BEGIN SELECTED TEXT
For seven months my therapist has spoken with a woman who fights hard for her health, who does her own research, fights with insurance companies, argues for the tests she needs, pushes her way in to seeing the best doctors. So it’s no surprise that when I expressed my fear that I might one day just give up the fight, my therapist asked a question to which she thought she knew the answer: “But is there really any chance that you will give up?”
She definitely looked surprised when I said yes, but it was the look on her face when I told her why that surprised me.
Here in Massachusetts, there’s a large doctor network (Harvard Vanguard now, previously called Harvard Community Health Plan for you local folks) where the doctors refer patients within the network, read each other’s notes about patients, see each other’s patient test results, etc. These days this isn’t so unusual, but back in the 80s and 90s it was. Going to these doctors seemed like a good thing, because they communicated with each other. I spent my entire childhood and my early adulthood there.
When my therapist asked if I might really give up I said yes, because it’s so exhausting to keep fighting. And who knows if getting better is even an option? Sometimes I really want to just give up, to say that this as good as it’s going to get and I’ll maintain what I have, but there’s no point in trying for more. And then I do it anyway. Even though it’s exhausting and all-consuming and overwhelming. But maybe one day I won’t. After all, I gave up once before.
END SELECTED TEXT
- [ASSIGNMENT A] Can you extract the part of the therapy essay between "Here in Massachusetts, there’s" and "early adulthood there.", inclusive?
- [ASSIGNMENT B] How would you sum up the therapy essay in two sentences?
BEGIN RAW DATA
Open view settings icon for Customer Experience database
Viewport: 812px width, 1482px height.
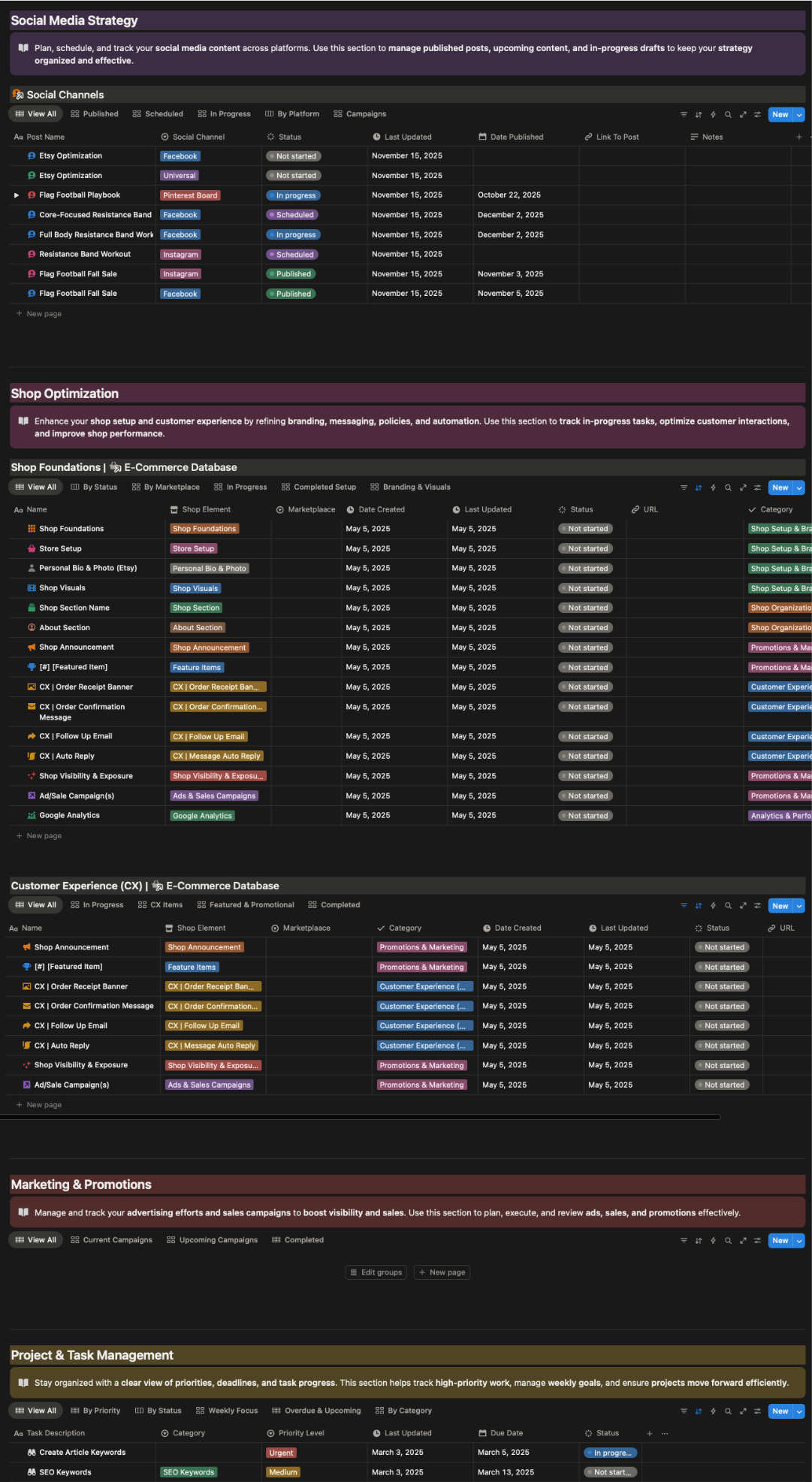(x=757, y=906)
END RAW DATA
- [TASK SOLUTION A]
Here in Massachusetts, there’s a large doctor network (Harvard Vanguard now, previously called Harvard Community Health Plan for you local folks) where the doctors refer patients within the network, read each other’s notes about patients, see each other’s patient test results, etc. These days this isn’t so unusual, but back in the 80s and 90s it was. Going to these doctors seemed like a good thing, because they communicated with each other. I spent my entire childhood and my early adulthood there.

- [TASK SOLUTION B] When the writer's therapist, who had spent seven months hearing about a hard fight for good health care, asked whether the writer might really give up, the answer was yes, because the constant fight is exhausting and getting better may not even be an option. The writer keeps fighting anyway but admits that may stop one day, having given up once before, and also describes spending childhood and early adulthood in a Massachusetts doctor network whose doctors shared notes and test results.